== Your instructions ==
Below are records; please give the number of their lines that contain the string "agent", and only that number.

Supplied data Block Start

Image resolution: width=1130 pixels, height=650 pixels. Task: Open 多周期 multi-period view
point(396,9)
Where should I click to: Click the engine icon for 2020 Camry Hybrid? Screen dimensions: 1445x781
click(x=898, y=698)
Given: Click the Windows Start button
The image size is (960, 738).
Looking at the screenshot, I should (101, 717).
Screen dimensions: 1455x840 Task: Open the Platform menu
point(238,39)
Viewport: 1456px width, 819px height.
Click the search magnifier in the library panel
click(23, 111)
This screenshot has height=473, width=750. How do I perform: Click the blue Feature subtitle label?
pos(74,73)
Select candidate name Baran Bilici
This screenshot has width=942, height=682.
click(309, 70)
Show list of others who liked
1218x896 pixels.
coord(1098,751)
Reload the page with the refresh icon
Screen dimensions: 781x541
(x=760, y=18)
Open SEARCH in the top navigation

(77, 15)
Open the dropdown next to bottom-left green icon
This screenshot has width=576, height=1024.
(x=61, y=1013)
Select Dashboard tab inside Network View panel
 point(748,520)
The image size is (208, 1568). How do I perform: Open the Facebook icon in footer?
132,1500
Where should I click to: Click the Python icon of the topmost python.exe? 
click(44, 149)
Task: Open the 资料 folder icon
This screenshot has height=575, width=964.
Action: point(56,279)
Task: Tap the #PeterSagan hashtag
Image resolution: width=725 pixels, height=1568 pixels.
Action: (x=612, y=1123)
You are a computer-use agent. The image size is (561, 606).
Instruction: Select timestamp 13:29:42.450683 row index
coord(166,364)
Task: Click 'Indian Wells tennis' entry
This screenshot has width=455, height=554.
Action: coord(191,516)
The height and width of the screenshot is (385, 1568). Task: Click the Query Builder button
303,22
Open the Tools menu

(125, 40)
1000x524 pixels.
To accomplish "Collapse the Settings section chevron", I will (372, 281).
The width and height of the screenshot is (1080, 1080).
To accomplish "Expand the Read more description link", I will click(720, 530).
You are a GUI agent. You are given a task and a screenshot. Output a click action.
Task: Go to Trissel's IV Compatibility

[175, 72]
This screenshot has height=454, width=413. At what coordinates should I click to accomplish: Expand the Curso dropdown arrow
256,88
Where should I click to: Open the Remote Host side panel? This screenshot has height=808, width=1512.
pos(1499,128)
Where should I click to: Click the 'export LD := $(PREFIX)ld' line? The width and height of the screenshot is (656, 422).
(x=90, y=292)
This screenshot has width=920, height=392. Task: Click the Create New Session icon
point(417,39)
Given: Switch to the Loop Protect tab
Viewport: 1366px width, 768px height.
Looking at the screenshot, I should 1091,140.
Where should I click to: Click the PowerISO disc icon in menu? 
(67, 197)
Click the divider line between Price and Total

Supplied data Block End

== Solution to this problem ==
2